Extracted records:
BEGIN

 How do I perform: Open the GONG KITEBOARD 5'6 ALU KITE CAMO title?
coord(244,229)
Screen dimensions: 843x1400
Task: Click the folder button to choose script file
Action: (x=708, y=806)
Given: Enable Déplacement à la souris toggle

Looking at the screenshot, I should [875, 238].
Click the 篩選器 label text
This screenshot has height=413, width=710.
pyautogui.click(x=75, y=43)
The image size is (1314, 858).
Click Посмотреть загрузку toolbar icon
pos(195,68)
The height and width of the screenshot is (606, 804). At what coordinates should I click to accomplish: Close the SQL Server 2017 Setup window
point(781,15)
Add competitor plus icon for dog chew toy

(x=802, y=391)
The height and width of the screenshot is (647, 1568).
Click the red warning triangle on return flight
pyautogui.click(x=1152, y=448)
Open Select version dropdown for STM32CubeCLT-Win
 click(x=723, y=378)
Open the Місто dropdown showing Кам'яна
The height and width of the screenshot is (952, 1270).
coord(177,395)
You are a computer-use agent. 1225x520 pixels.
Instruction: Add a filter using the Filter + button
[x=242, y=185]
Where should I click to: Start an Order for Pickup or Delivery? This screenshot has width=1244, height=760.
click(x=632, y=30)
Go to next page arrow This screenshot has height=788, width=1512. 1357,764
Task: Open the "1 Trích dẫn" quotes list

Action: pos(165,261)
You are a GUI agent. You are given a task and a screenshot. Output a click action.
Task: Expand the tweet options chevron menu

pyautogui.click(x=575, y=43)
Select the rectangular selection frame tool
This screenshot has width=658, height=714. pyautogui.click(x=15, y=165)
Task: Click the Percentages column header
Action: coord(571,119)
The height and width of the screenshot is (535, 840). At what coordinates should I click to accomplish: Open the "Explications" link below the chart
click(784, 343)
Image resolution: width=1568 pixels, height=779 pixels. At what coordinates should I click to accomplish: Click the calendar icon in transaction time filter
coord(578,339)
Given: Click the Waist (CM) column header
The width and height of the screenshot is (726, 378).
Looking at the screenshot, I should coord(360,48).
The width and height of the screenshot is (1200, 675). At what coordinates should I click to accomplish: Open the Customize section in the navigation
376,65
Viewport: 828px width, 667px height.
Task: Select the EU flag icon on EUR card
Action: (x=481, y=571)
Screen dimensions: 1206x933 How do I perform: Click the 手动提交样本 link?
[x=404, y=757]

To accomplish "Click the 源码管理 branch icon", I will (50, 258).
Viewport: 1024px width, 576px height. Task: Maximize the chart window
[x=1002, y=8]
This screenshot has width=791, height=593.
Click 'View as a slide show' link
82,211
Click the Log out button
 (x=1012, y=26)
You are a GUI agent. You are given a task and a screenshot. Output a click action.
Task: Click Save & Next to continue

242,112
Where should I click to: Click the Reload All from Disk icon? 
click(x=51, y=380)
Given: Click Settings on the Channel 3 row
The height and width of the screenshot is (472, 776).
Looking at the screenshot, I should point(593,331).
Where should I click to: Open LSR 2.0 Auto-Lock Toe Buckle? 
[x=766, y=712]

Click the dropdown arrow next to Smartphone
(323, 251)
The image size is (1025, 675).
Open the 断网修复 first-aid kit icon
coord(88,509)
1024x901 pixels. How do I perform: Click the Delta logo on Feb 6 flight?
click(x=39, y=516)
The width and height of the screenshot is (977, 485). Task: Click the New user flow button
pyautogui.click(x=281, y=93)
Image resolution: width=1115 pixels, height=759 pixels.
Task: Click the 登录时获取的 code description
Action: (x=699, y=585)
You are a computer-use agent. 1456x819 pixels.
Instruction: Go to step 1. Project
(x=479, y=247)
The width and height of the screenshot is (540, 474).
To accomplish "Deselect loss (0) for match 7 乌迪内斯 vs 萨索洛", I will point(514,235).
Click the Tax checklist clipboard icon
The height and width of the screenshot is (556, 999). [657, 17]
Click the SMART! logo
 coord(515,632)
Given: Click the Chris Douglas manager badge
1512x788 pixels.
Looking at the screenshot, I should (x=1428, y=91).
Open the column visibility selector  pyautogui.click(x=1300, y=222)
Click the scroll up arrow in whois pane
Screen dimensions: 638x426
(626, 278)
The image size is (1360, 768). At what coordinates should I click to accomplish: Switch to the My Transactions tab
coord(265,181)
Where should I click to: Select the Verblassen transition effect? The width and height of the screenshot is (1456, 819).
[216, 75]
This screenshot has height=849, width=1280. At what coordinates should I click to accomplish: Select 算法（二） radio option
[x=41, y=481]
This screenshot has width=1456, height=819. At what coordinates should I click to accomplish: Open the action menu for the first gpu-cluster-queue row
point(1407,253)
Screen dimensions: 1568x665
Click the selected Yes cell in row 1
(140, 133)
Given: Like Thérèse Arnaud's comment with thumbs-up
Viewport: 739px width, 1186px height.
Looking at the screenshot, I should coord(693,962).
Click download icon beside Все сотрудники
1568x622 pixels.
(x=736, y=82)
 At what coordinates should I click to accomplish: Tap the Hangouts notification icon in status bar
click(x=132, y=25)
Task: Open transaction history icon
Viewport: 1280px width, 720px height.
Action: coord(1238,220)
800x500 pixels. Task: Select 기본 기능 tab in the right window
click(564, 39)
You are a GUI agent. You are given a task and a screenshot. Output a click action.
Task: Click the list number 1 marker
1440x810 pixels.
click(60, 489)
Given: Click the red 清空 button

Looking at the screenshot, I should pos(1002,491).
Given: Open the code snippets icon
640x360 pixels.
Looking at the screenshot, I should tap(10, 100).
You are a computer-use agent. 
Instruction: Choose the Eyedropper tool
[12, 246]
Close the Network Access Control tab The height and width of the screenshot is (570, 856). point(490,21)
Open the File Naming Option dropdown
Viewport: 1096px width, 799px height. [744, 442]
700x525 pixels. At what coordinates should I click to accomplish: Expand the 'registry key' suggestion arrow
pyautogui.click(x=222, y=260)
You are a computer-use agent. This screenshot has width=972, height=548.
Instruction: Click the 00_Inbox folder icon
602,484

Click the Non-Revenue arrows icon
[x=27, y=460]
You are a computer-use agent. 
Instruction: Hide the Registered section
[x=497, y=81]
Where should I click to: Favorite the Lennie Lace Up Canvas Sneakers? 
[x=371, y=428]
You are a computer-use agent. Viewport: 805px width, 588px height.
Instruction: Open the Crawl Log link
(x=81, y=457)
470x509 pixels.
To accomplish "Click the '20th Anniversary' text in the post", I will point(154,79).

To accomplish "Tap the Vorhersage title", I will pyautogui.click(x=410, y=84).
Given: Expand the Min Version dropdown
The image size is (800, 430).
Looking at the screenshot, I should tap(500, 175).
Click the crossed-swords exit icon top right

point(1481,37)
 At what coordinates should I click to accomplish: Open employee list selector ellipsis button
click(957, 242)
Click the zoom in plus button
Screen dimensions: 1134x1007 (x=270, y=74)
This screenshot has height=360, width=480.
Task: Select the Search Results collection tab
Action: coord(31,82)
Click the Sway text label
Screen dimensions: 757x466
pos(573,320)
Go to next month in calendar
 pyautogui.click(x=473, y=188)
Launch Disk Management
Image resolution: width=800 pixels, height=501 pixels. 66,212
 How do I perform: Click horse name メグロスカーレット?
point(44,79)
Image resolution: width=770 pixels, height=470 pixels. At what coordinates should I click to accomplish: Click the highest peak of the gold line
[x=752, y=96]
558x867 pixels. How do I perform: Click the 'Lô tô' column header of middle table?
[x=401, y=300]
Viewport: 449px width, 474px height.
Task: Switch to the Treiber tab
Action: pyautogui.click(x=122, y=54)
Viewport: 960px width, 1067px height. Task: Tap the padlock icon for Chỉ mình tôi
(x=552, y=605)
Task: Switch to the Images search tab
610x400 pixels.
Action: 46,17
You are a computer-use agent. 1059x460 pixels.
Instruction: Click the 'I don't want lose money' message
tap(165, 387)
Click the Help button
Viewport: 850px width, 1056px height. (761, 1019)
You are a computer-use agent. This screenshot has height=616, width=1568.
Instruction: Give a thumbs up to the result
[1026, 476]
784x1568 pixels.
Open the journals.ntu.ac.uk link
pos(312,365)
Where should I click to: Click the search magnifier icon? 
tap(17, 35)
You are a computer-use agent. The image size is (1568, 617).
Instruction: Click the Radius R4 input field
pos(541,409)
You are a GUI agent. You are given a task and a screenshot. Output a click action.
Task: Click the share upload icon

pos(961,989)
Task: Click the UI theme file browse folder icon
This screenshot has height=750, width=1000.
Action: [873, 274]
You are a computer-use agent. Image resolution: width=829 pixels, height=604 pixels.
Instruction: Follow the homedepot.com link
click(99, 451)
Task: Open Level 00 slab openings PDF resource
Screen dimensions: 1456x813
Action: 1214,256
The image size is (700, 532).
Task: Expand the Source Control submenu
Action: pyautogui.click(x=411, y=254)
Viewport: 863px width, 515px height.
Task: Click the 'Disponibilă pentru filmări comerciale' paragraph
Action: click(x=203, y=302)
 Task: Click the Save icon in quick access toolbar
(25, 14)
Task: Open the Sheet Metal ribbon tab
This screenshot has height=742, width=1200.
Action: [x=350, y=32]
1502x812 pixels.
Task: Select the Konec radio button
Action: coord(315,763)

END

**YOUR ASSIGNMENT:**
The word "computer" appears in some lines above. Return every one of those lines.

**SOLUTION:**
You are a computer-use agent. 1225x520 pixels.
You are a computer-use agent. 1456x819 pixels.
You are a computer-use agent. 
You are a computer-use agent. This screenshot has width=972, height=548.
You are a computer-use agent. 
You are a computer-use agent. Viewport: 805px width, 588px height.
You are a computer-use agent. 1059x460 pixels.
You are a computer-use agent. This screenshot has height=616, width=1568.
You are a computer-use agent. The image size is (1568, 617).
You are a computer-use agent. Image resolution: width=829 pixels, height=604 pixels.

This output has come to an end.